Published online Apr 21, 2024. doi: 10.3748/wjg.v30.i15.2087
Peer-review started: January 1, 2024
First decision: February 5, 2024
Revised: February 20, 2024
Accepted: March 27, 2024
Article in press: March 27, 2024
Published online: April 21, 2024
Processing time: 108 Days and 15.1 Hours
Upper gastrointestinal (GI) hemorrhage presents a substantial clinical challenge. Initial management typically involves resuscitation and endoscopy within 24 h, although the benefit of very early endoscopy (< 12 h) for high-risk patients is debated. Treatment goals include stopping acute bleeding, preventing rebleeding, and using a multimodal approach encompassing endoscopic, pharmacological, angiographic, and surgical methods. Pharmacological agents such as vasopressin, prostaglandins, and proton pump inhibitors are effective, but the increase in antithrombotic use has increased GI bleeding morbidity. Endoscopic hemostasis, particularly for nonvariceal bleeding, employs techniques such as electrocoagulation and heater probes, with concerns over tissue injury from monopolar electrocoagulation. Novel methods such as Hemospray and Endoclot show promise in creating mechanical tamponades but have limitations. Currently, the first-line therapy includes thermal probes and hemoclips, with over-the-scope clips emerging for larger ulcer bleeding. The gold probe, combining bipolar electrocoagulation and injection, offers targeted coagulation but has faced device-related issues. Future advancements involve combining techniques and improving endoscopic imaging, with studies exploring combined approaches showing promise. Ongoing research is crucial for developing standardized and effective hemorrhage management strategies.

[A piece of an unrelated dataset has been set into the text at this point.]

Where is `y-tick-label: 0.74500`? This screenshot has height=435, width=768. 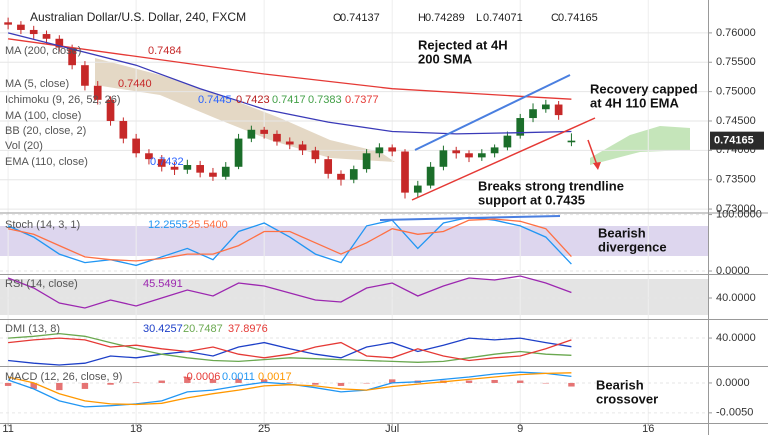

Core Tip: Endoscopic hemostasis for nonvariceal upper gastrointestinal bleeding primarily involves electrocoagulation and heater probes, though monopolar electrocoagulation raises tissue injury concerns. Newer methods such as Hemospray and Endoclot offer mechanical tamponade but with limitations. First-line treatments currently include thermal probes and hemoclips, with over-the-scope clips gaining traction for larger ulcers. The gold probe, merging bipolar electrocoagulation and injection, targets coagulation effectively but has device-related issues. Future progress lies in integrating techniques and enhancing endoscopic imaging. Research is vital to establish standardized, effective hemorrhage management strategies.